What you are asked to do
Word for word, the listing below should be printed again.

Task input

▬▬▬▬▬▬

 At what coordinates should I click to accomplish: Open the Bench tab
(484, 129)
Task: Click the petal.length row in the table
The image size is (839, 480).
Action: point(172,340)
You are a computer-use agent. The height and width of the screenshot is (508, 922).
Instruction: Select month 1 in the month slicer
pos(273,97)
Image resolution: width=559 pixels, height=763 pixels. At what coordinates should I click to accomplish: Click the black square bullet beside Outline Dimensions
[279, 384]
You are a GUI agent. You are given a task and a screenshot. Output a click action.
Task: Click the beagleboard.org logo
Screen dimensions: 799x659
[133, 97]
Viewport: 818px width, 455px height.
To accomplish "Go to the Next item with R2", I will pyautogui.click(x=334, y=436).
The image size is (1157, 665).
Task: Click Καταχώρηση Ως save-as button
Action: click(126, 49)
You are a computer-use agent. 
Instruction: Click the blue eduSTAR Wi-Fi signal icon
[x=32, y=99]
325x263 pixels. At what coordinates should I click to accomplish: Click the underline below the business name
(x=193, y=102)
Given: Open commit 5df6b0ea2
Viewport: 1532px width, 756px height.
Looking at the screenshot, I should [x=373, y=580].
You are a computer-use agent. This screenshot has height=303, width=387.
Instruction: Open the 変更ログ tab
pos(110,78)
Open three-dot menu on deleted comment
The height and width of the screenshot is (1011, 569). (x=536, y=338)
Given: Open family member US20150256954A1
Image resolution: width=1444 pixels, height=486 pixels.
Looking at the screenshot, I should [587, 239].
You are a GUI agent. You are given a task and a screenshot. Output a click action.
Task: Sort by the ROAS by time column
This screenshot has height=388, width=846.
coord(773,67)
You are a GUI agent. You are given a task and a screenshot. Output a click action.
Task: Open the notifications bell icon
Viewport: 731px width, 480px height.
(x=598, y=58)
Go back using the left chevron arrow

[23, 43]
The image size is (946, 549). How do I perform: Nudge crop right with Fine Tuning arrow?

▬▬▬▬▬▬

Solved exercise
 At what coordinates should I click to accomplish: Open the Bench tab
(484, 129)
Task: Click the petal.length row in the table
The image size is (839, 480).
Action: point(172,340)
You are a computer-use agent. The height and width of the screenshot is (508, 922).
Instruction: Select month 1 in the month slicer
pos(273,97)
Image resolution: width=559 pixels, height=763 pixels. At what coordinates should I click to accomplish: Click the black square bullet beside Outline Dimensions
[279, 384]
You are a GUI agent. You are given a task and a screenshot. Output a click action.
Task: Click the beagleboard.org logo
Screen dimensions: 799x659
[133, 97]
Viewport: 818px width, 455px height.
To accomplish "Go to the Next item with R2", I will pyautogui.click(x=334, y=436).
The image size is (1157, 665).
Task: Click Καταχώρηση Ως save-as button
Action: click(126, 49)
You are a computer-use agent. 
Instruction: Click the blue eduSTAR Wi-Fi signal icon
[x=32, y=99]
325x263 pixels. At what coordinates should I click to accomplish: Click the underline below the business name
(x=193, y=102)
Given: Open commit 5df6b0ea2
Viewport: 1532px width, 756px height.
Looking at the screenshot, I should [x=373, y=580].
You are a computer-use agent. This screenshot has height=303, width=387.
Instruction: Open the 変更ログ tab
pos(110,78)
Open three-dot menu on deleted comment
The height and width of the screenshot is (1011, 569). (x=536, y=338)
Given: Open family member US20150256954A1
Image resolution: width=1444 pixels, height=486 pixels.
Looking at the screenshot, I should [587, 239].
You are a GUI agent. You are given a task and a screenshot. Output a click action.
Task: Sort by the ROAS by time column
This screenshot has height=388, width=846.
coord(773,67)
You are a GUI agent. You are given a task and a screenshot. Output a click action.
Task: Open the notifications bell icon
Viewport: 731px width, 480px height.
(x=598, y=58)
Go back using the left chevron arrow

[23, 43]
The image size is (946, 549). How do I perform: Nudge crop right with Fine Tuning arrow?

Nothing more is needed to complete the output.